Jul 012013

So far I’ve covered the basics of getting objects on the screen with textures, lighting, reflections and shadows. The results look reasonable but to increase the realism you need to more accurately simulate the behaviour of light when a real image is seen. An important part of this is the characteristics of the camera itself.

One important property of cameras is depth of field. Depth of field effects have been in games for a good few years, but it’s only recently that we’re starting to do it ‘properly’ in real-time graphics.

What is depth of field?

Cameras can’t keep everything in focus at once – they have a focal depth which is the distance from the camera where objects are perfectly in focus. The further away from this distance you get, the more out of focus an object becomes. Depth of field is the size of the region in which the image looks sharp. Because every real image we see is seen through a lens (whether in a camera or in the eye), to make a believable image we need to simulate this effect.

The quick method

Until the last couple of years, most depth of field effects were done using a ‘hack it and hope’ approach – do something that looks vaguely right and is quick to render. In this case, we just need to make objects outside of a certain depth range look blurry.

So first you need a blurry version of the screen. To do this you draw everything in the scene as normal, and then create a blurred version as a separate texture. There are a few methods of blurring the screen, depending on how much processing time you want to spend. The quickest and simplest is to scale down the texture four times and then scale it back up again, where the texture filtering will fill in the extra pixels. Or, if you’re really posh, you can use a 5×5 Gaussian blur (or something similar) which gives a smoother blur (especially noticeable when the camera moves). You should be able to see that the upscaled version looks more pixelated:

Blurring using reduce and upscale, and a Gaussian blur

Then you make up four distance values: near blur minimum and maximum distances, and far blur minimum and maximum distances.
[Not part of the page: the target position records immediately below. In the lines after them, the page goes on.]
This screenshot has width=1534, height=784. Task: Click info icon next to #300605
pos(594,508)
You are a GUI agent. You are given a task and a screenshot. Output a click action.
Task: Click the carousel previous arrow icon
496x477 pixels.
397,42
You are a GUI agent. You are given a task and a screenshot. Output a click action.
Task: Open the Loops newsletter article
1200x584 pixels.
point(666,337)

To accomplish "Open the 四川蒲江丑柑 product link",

The original image and the blurry version are then blended together to give the final image – further away than the ‘far minimum’ distance you blend in more and more of the blurry image, up until you’re showing the fully blurred image at the ‘far maximum’ distance (and the same for the near blur).
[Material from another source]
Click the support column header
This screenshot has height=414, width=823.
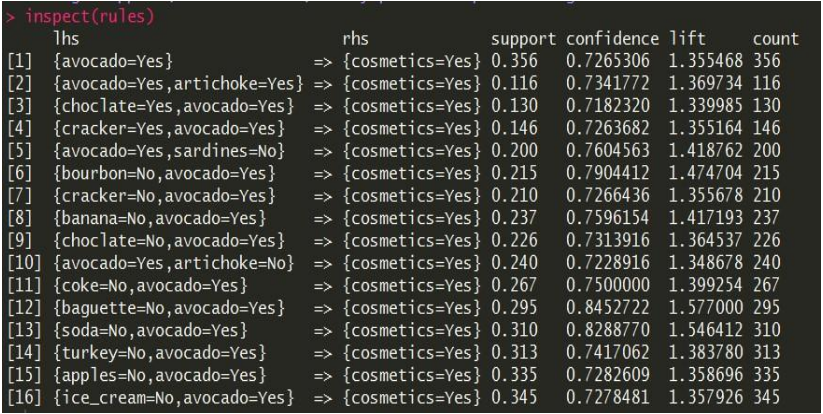pos(523,40)
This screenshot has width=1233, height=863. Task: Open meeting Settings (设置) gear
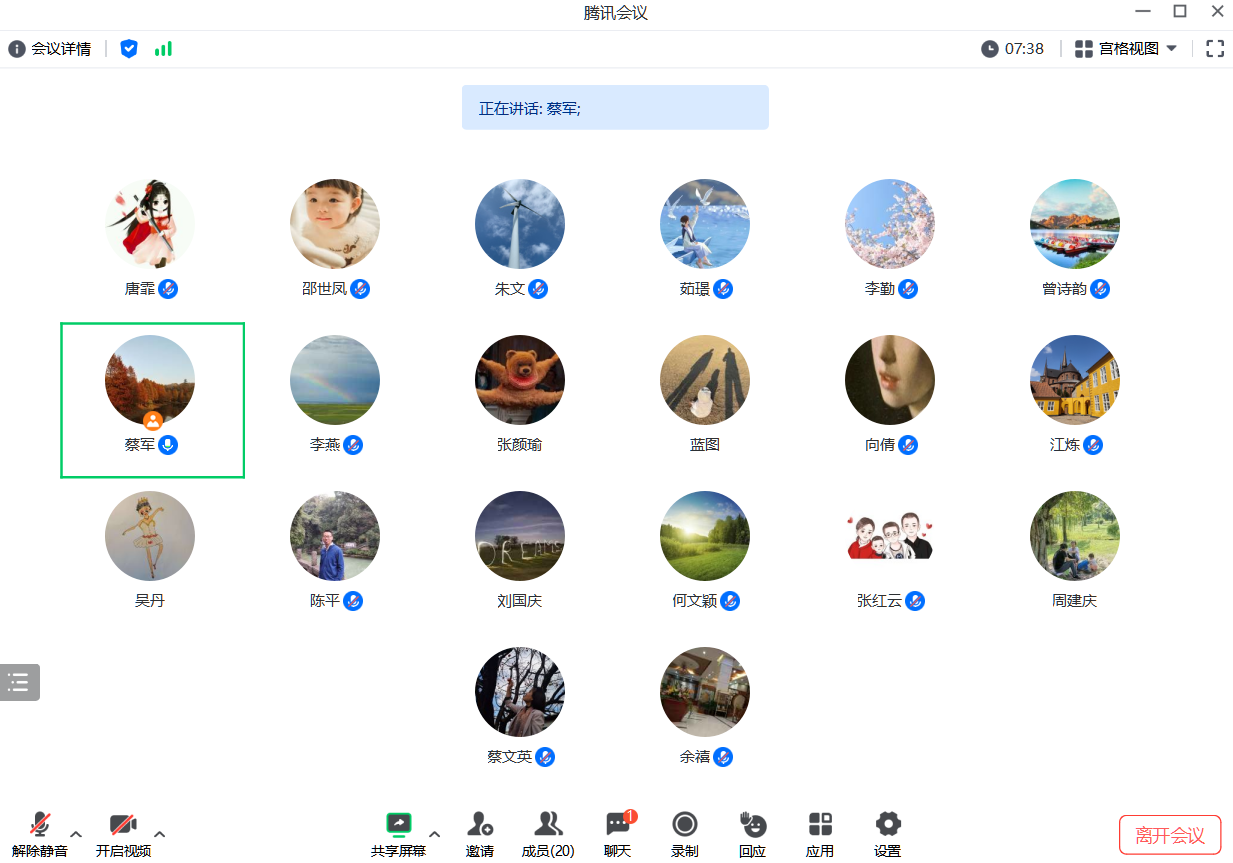tap(888, 825)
In the end you get something that looks a bit like this (view the full size image to see more pronounced blurring in the distance):

Depth of field in Viva Piñata

This looks fairly OK, but it’s nothing like how a real camera works. To get better results we need to go back to the theory and understand the reasons you get depth of field in real cameras.

Understanding it properly

Light bounces off objects in the world in all directions. Cameras and eyes have fairly large openings to let in lots of light, which means that they will capture a cone of light bounced off from the object (light can bounce off the object anywhere within a cone of angles and still enter the camera). Therefore, cameras need lenses to focus all this light back onto a single point.

Light cones from objects at different distances to a lens

A lens bends all incoming light the same. This means that light bouncing off objects at different distances from the lens will converge at different points on the other side of it. In the diagram the central object is in focus, because the red lines converge on the projection plane. The green light converges too early because the object is too far away. The blue light converges too late because the object is too close.

What the focus control on your camera does is move the lens backwards and forwards. You can see that moving the lens away from the projection plane would mean that the blue lines converge on the plane, so closer objects would be in focus.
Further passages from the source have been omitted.